Żołnierze z Kanady na „Anakondzie”

Transkrypt

Żołnierze z Kanady na „Anakondzie”
Żołnierze z Kanady na „Anakondzie”
2014-10-02
Desantowali się ze śmigłowca Mi-8, trenowali ochronę lądowiska i mostu. 120 żołnierzy
kanadyjskiego Królewskiego Pułku wzięło udział w największych ćwiczeniach polskiego wojska. –
Zostaniemy u was do końca roku. Będziemy szkolić się między innymi z żołnierzami 25 Brygady
Kawalerii Powietrznej – zapowiada mjr Pirs Papptn, dowódca kompanii Oskar z Królewskiego
Pułku.
Stu dwudziestu żołnierzy, którzy przylecieli z Ontario, to kompania lekkiej piechoty. W czasie
ćwiczeń „Anakonda 2014” szkolili się na poligonie w Drawsku Pomorskim. Razem z polskimi
żołnierzami ćwiczyli desantowanie ze śmigłowca Mi-8. Na lotnisku Ziemsko trenowali ochranianie
lądowiska, przeprowadzili przelot oraz ubezpieczony desant w miejscu przyziemienia.
Kanadyjczycy po raz pierwszy mieli okazję szkolić się na Mi-8. Maszyna należała do 1 Dywizjonu
Lotniczego z Leźnicy Wielkiej, który wchodzi w skład 25 Brygady Kawalerii Powietrznej.
Żołnierzom Królewskiego Pułku przydzielono także zadanie desantowania się w okolice ważnego
strategicznie mostu. Przeprawę zajęli współdziałając ze spadochroniarzami z amerykańskiej 173
Powietrznodesantowej Brygadowej Grupy Bojowej Piechoty. Kolejne zadanie brzmiało: chronić
most przed próbami zniszczenia przez wrogie grupy dywersantów.

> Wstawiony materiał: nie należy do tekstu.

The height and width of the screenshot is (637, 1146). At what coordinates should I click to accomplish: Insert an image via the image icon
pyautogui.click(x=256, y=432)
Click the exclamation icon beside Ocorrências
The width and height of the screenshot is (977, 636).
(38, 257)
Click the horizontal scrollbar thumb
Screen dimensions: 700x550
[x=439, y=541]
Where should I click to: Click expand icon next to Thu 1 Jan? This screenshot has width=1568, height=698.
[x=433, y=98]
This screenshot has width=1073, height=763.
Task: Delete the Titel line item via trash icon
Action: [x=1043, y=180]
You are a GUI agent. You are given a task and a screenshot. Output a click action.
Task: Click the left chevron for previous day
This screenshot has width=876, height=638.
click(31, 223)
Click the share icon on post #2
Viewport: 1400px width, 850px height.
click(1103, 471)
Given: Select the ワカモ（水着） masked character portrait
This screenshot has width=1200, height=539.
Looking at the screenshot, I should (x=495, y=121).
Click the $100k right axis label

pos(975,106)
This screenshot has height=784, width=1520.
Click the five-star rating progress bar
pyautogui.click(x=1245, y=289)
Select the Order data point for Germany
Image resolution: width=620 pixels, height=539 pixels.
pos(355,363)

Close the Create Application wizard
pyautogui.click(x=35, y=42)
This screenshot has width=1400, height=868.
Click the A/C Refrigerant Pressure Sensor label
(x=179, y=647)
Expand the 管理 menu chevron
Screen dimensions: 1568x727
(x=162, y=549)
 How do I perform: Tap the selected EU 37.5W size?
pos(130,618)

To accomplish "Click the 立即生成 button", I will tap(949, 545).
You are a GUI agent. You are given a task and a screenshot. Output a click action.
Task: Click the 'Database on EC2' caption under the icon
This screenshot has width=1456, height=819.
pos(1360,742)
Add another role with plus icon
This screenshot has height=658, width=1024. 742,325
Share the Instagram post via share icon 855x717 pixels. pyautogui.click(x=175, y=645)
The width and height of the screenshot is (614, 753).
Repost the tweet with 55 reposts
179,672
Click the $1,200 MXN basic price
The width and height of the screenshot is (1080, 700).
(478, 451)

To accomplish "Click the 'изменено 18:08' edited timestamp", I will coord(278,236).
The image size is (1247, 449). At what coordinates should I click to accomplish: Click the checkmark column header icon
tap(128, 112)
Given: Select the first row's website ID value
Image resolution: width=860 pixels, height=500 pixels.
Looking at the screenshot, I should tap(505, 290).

Kanadyjscy wojskowi pozostaną w Polsce do końca roku. Mają zaplanowany własny program
szkolenia zakładający wiele zajęć ze strzelania. Z kolei w listopadzie razem z kawalerzystami
powietrznymi z Tomaszowa Mazowieckiego wezmą udział w ćwiczeniach „Falcon 14”. Odbędą się
one na poligonie w Nowej Dębie.
W grupie kanadyjskich żołnierzy jest porucznik Jacek Wójcik, Polak z pochodzenia. 20 lat temu
wyjechał z rodzicami do Kanady i tam się osiedlił. Od dziecka chciał być wojskowym. W 2000 roku
wstąpił do kanadyjskiej armii, ukończył także szkołę oficerską wojsk lądowych. Obecnie jest
dowódcą plutonu. Nie służy na co dzień w kompanii, która przyjechała do Polski, ale na czas
zagranicznej misji został oddelegowany do pododdziału Oskar, aby pomóc w komunikowaniu się z
Polakami.
Żołnierze zapowiadają, że poza szkoleniem mają w planach także zwiedzanie Polski. – Chcemy
zobaczyć na przykład Kraków i Wrocław. Złożyć kwiaty w historycznym miejscu zagłady –
hitlerowskim obozie Auschwitz Birkenau – mówi kpt. Eric Morrow, dowódca plutonu.